Seeking Alpha articles
posted on
Aug 05, 2017 11:27AM
Thanks for sharing that article "Chemical probes targeting epigenetic proteins: Applications beyond oncology" in your recent post Imtesty. It was a nice review on potential applicaiton of epigenetic drugs, including BET inhibitors, on inflammation, viral, metabolic and neurodegenerative diseases. For inflammation, the review had a big focus on NF-kB, which BKC has previously brought to our attention as a key mechanism of the anti-inflammatory actions of BET inhibitors and BKC has also given us a great review of BET inhibition in a disease context (see links at end of message for BKC's awesome SA articles).

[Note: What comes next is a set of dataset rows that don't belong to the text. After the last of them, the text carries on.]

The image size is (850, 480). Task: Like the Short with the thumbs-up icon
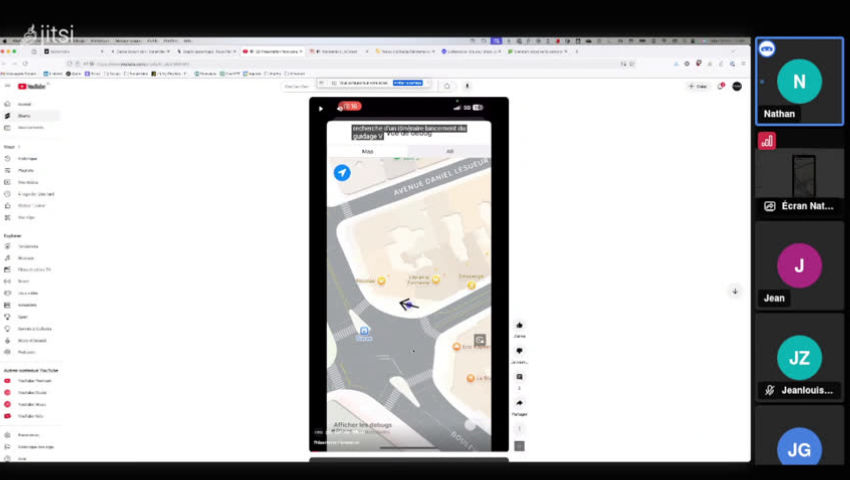pos(519,325)
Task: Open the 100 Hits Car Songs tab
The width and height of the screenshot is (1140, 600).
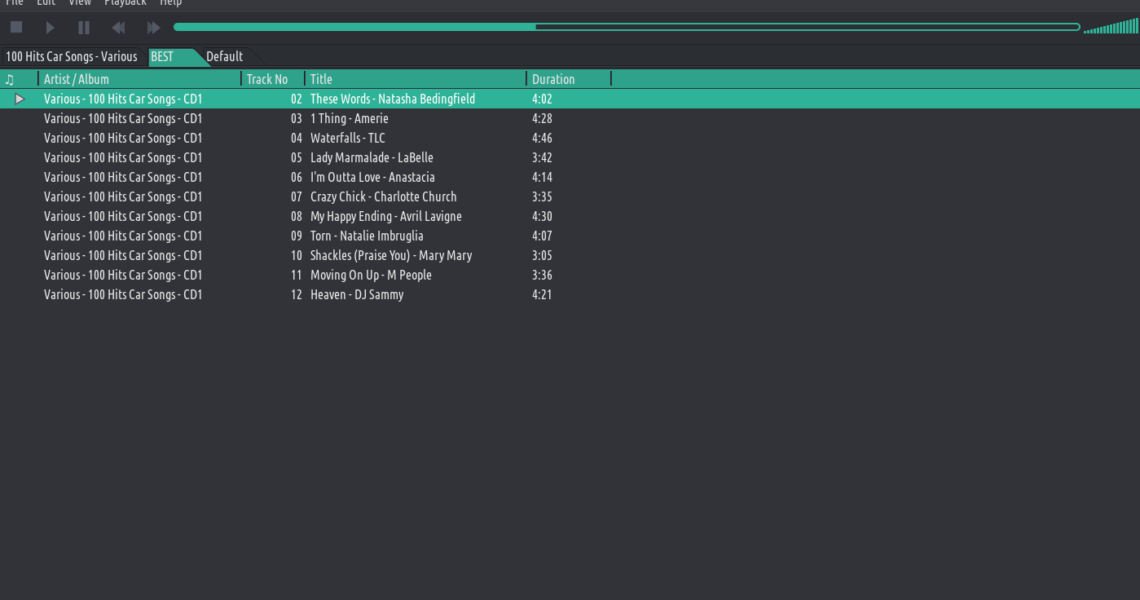Action: point(71,57)
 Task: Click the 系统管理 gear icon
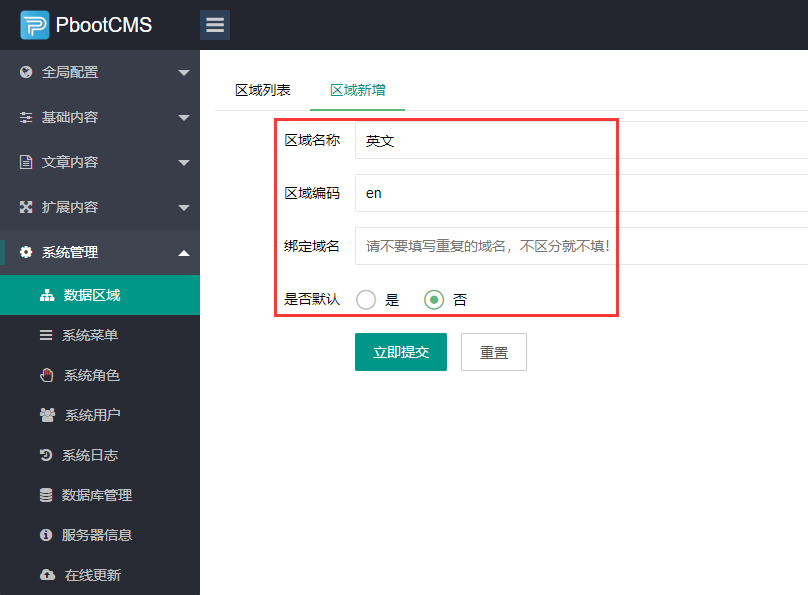(x=24, y=251)
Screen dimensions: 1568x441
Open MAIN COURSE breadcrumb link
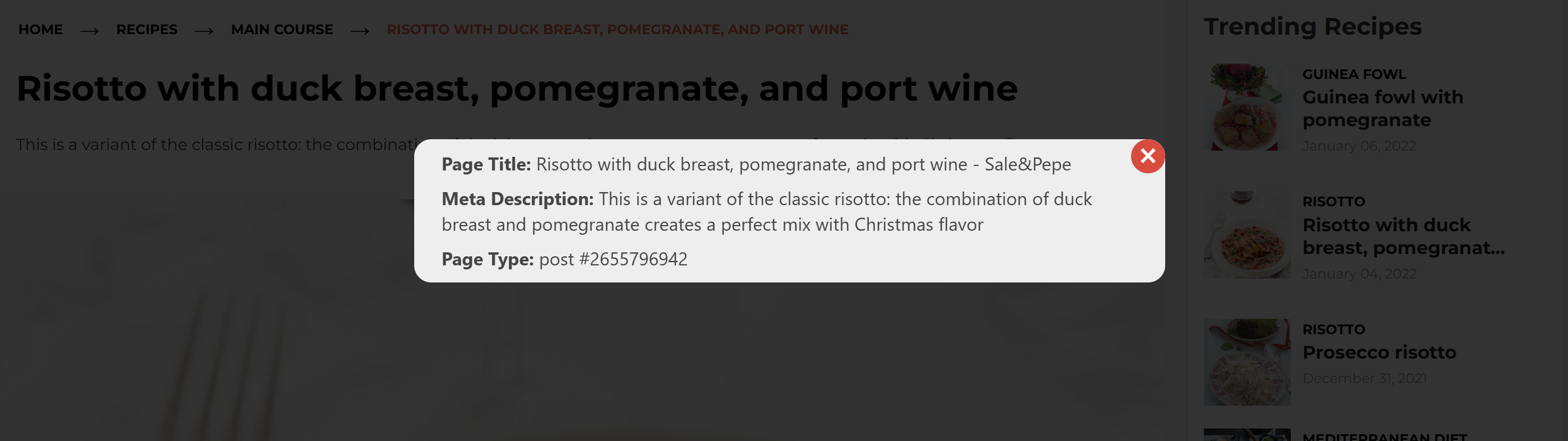coord(282,29)
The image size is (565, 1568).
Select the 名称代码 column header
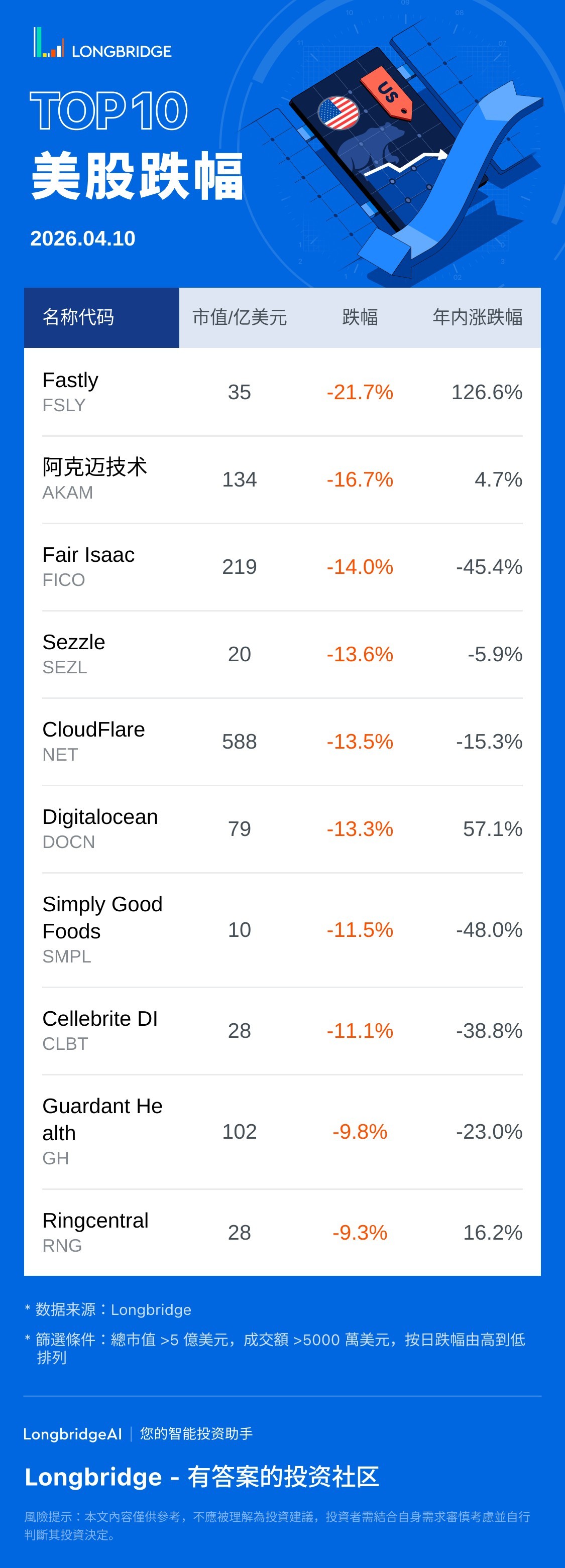pyautogui.click(x=78, y=317)
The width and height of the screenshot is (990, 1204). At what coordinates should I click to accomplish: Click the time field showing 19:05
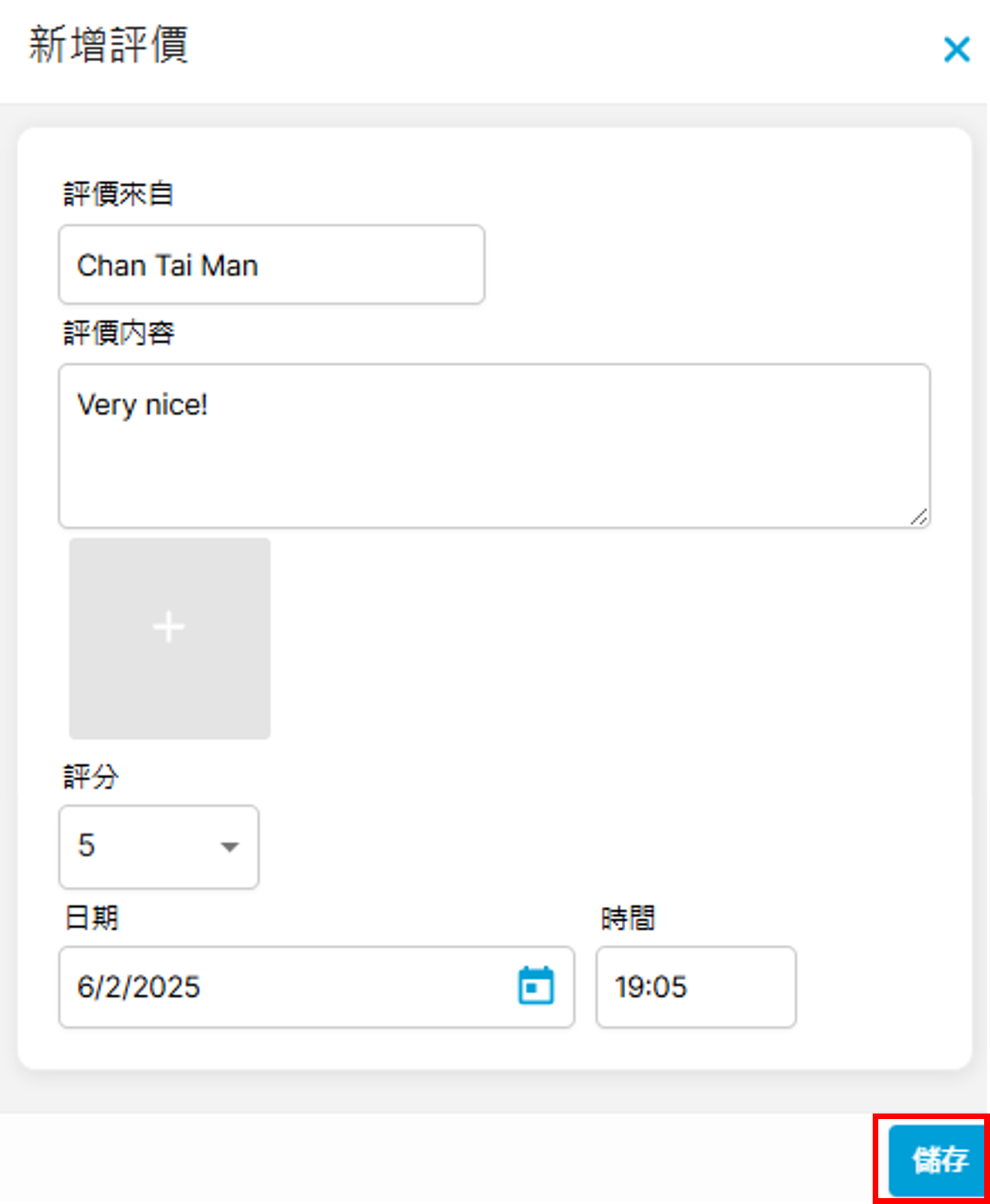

I'd like to highlight a few sentences at the end of that review that Imtesty linked to:
"Given the biologic functions of these epigenetic modulators in normal biology, ranging from embryonic development, cell differentiation processes to memory formation and other functions in the brain, it is however currently not clear if inhibitors against these targets will be suitable for long-term systemic treatment of inflammatory diseases and the development of specific drug targeting systems may be necessary for safety in therapeutic areas outside oncology."
The longest patient on drug in BETonMACE will reach 21 months on drug on August 11, 2017. We've had 4 DSMB reports come out with no safety concerns. According to current BETonMACE protocol, patients are dosed for up to 104 weeks followed by a 4-16 week safety follow up. So the first patient(s) will reach their 104 week (2 year) treatment endpont in the Fall on November 11, 2017. The window for any "surprises" in terms of unexpected side effects/adverse events is rapidly closing. As more and more patients get to the 2 year dosing milestone, the confidence grows stronger and stronger that apabetalone is safe for long-term use.
Back to BKC and Seeking Alpha.......I had another look at his SA articles on Friday afternoon (links to his 3 most recent articles below). I suggest you all do so as well. A great reminder about the impressive post-hoc analyses for MACE reduction in terms of observed MACE event rates (5-point MACE), RRR and p-values, and more importantly, a reminder of the strength of BETonMACE vs. the post-hoc analyses in terms of # of patients, length of dosing, and optimal patient population.
BETonMACE (at least 2400 patients) will have ~5 times the number of patients that were included in the largest MACE post-hoc analysis (ASSURE+SUSTAIN, diabetic and non-diabetic patients, 499 patients), plus there will be equivalent numbers of placebo and apabetalone treated patients (there were ~twice as many apabetalone patients vs. placebo patients in the SUSTAIN/ASSURE post-hoc). This equal distribution of patients should improve the stats in BETonMACE. Compared to the diabetes-only post-hoc of SUSTAIN/ASSURE (based on ~200 patients: 65 placebo/127 apabetalone), BETonMACE will have ~12 times the number of patients since ONLY diabetic patients are being enrolled. Plus all patients must be low-HDL for BETonMACE, which wasn't the case for ASSURE/SUSTAIN. ASSURE/SUSTAIN were only 6 months long.....BETonMACE is 24 months long.
Looking at those tables in BKC's articles that summarize the post-hoc analyses, I have renewed excitement that the BETonMACE futility analysis will pass with flying colors. And I am starting to feel that a 30% RRR in MACE in BETonMACE should easily be achieved and I wouldn't be surprised if 50% RRR was achieved. Of course, I may just be high on the Kool-Aid right now, so all of this is just my opinion and do your own due diligence, yadda yadda yadda.
Resverlogix: Analysis Of The Science Behind RVX-208
Resverlogix: RVX-208 And The Epigenetics Of Age-Related Diseases
Resverlogix: The Science Is Getting 'BETter' For RVX208
Have a great weekend everyone, especially those up north with your long weekend/Monday Civic Holiday.